We'll start by importing the necessary classes from transformers and gradio.

import gradio as gr
from gradio import ChatMessage
from transformers import load_tool, ReactCodeAgent, HfEngine
from utils import stream_from_transformers_agent

# Import tool from Hub
image_generation_tool = load_tool("m-ric/text-to-image")


llm_engine = HfEngine("meta-llama/Meta-Llama-3-70B-Instruct")
# Initialize the agent with both tools
agent = ReactCodeAgent(tools=[image_generation_tool], llm_engine=llm_engine)

Then we'll build the UI. The bulk of the logic is handled by stream_from_transformers_agent. We won't cover it in this guide because it will soon be merged to transformers but you can see its source code here.

def interact_with_agent(prompt, messages):
    messages.append(ChatMessage(role="user", content=prompt))
    yield messages
    for msg in stream_from_transformers_agent(agent, prompt):
        messages.append(msg)
        yield messages
    yield messages


with gr.Blocks() as demo:
    stored_message = gr.State([])
    chatbot = gr.Chatbot(label="Agent",
                         type="messages",
                         avatar_images=(None, "https://em-content.zobj.net/source/twitter/53/robot-face_1f916.png"))
    text_input = gr.Textbox(lines=1, label="Chat Message")
    text_input.submit(lambda s: (s, ""), [text_input], [stored_message, text_input]).then(interact_with_agent, [stored_message, chatbot], [chatbot])

You can see the full demo code here.

transformers_agent_code

A real example using langchain agents

We'll create a UI for langchain agent that has access to a search engine.

We'll begin with imports and setting up the langchain agent. Note that you'll need an .env file with the following environment variables set -

SERPAPI_API_KEY=
HF_TOKEN=
OPENAI_API_KEY=
from langchain import hub
from langchain.agents import AgentExecutor, create_openai_tools_agent, load_tools
from langchain_openai import ChatOpenAI
from gradio import ChatMessage
import gradio as gr

from dotenv import load_dotenv

load_dotenv()

model = ChatOpenAI(temperature=0, streaming=True)

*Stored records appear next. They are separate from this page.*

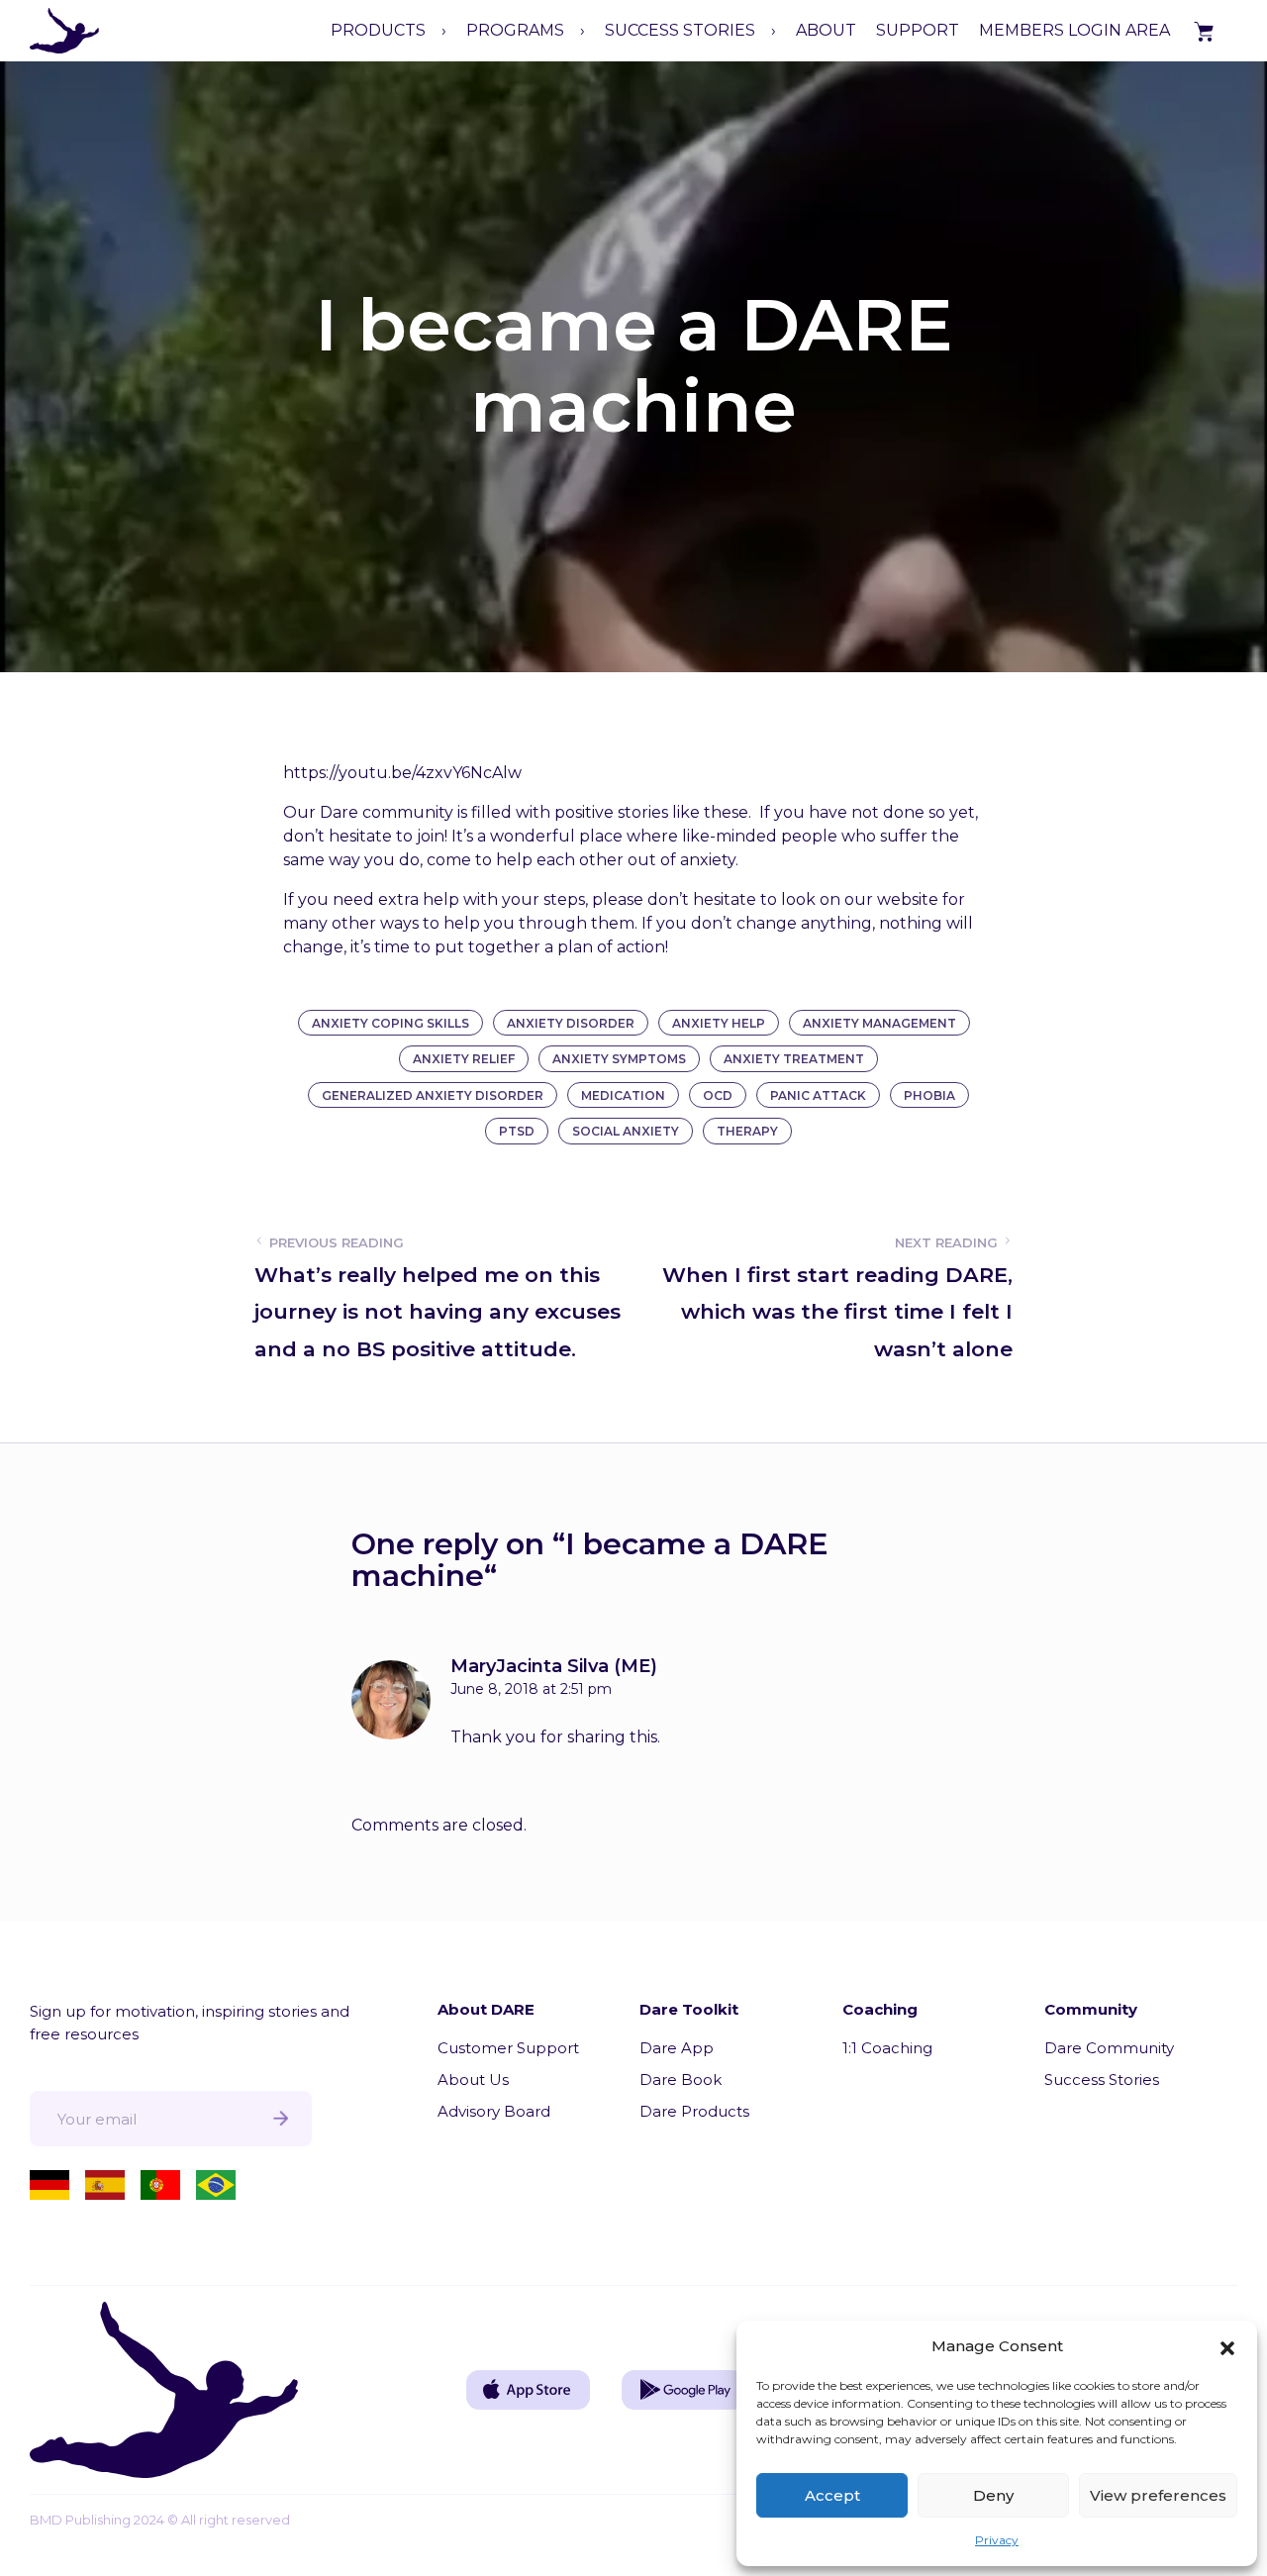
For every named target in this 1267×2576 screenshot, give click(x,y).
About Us (473, 2079)
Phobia (929, 1095)
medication (623, 1095)
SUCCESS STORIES (680, 30)
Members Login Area (1074, 30)
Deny (993, 2495)
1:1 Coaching (887, 2047)
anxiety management (879, 1023)
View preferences (1158, 2495)
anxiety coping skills (390, 1023)
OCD (717, 1095)
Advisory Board (494, 2111)
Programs (515, 30)
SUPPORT (917, 30)
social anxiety (625, 1131)
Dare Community (1109, 2047)
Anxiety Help (718, 1023)
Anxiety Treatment (794, 1058)
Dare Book (680, 2079)
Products (378, 30)
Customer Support (508, 2047)
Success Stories (1101, 2079)
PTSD (517, 1131)
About (826, 30)
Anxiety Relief (464, 1058)
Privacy (997, 2539)
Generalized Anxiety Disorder (432, 1095)
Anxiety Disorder (570, 1023)
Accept (832, 2495)
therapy (747, 1131)
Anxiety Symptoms (619, 1058)
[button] (1227, 2346)
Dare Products (694, 2111)
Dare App (676, 2047)
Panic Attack (818, 1095)
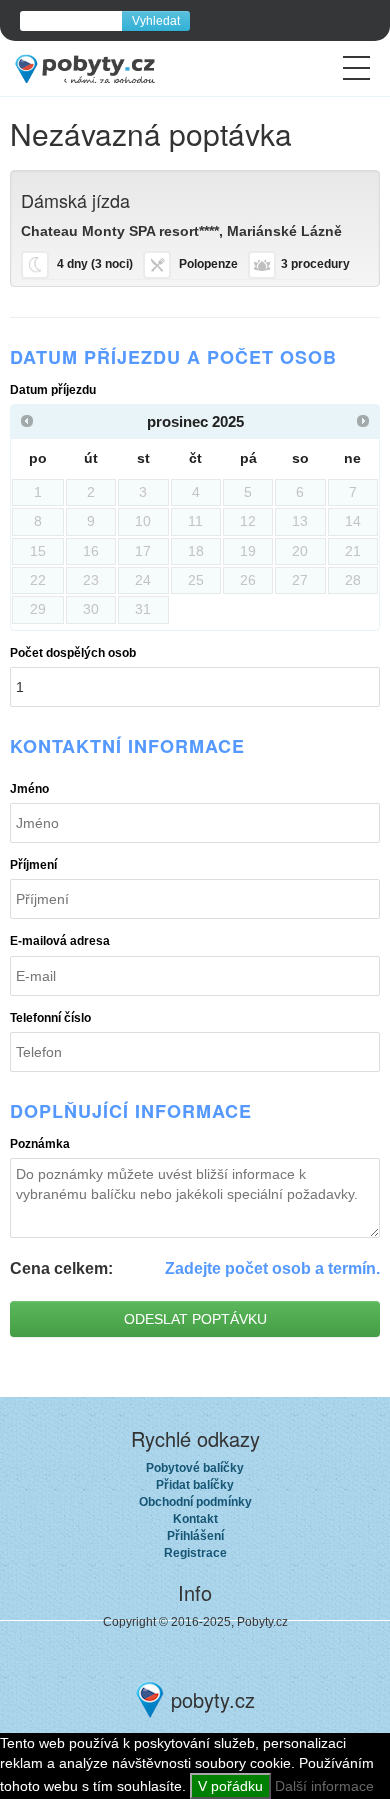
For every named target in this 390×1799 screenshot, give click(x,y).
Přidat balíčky (195, 1485)
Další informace (324, 1786)
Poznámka (40, 1144)
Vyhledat (156, 21)
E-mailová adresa (60, 941)
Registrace (195, 1553)
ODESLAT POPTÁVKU (195, 1319)
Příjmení (33, 865)
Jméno (29, 789)
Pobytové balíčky (195, 1468)
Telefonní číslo (50, 1018)
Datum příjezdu (53, 390)
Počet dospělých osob (73, 653)
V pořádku (230, 1786)
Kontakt (195, 1519)
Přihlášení (195, 1536)
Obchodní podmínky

tools = load_tools(["serpapi"])

# Get the prompt to use - you can modify this!
prompt = hub.pull("hwchase17/openai-tools-agent")
# print(prompt.messages) -- to see the prompt
agent = create_openai_tools_agent(
    model.with_config({"tags": ["agent_llm"]}), tools, prompt
)
agent_executor = AgentExecutor(agent=agent, tools=tools).with_config(
    {"run_name": "Agent"}
)

Then we'll create the Gradio UI

async def interact_with_langchain_agent(prompt, messages):
    messages.append(ChatMessage(role="user", content=prompt))
    yield messages
    async for chunk in agent_executor.astream(
        {"input": prompt}
    ):
        if "steps" in chunk:
            for step in chunk["steps"]:
                messages.append(ChatMessage(role="assistant", content=step.action.log,
                                  metadata={"title": f"🛠️ Used tool {step.action.tool}"}))
                yield messages
        if "output" in chunk:
            messages.append(ChatMessage(role="assistant", content=chunk["output"]))
            yield messages


with gr.Blocks() as demo:
    gr.Markdown("# Chat with a LangChain Agent 🦜⛓️ and see its thoughts 💭")
    chatbot = gr.Chatbot(
        type="messages",
        label="Agent",
        avatar_images=(
            None,
            "https://em-content.zobj.net/source/twitter/141/parrot_1f99c.png",
        ),
    )
    input = gr.Textbox(lines=1, label="Chat Message")
    input.submit(interact_with_langchain_agent, [input_2, chatbot_2], [chatbot_2])

demo.launch()

langchain_agent_code

That's it! See our finished langchain demo here.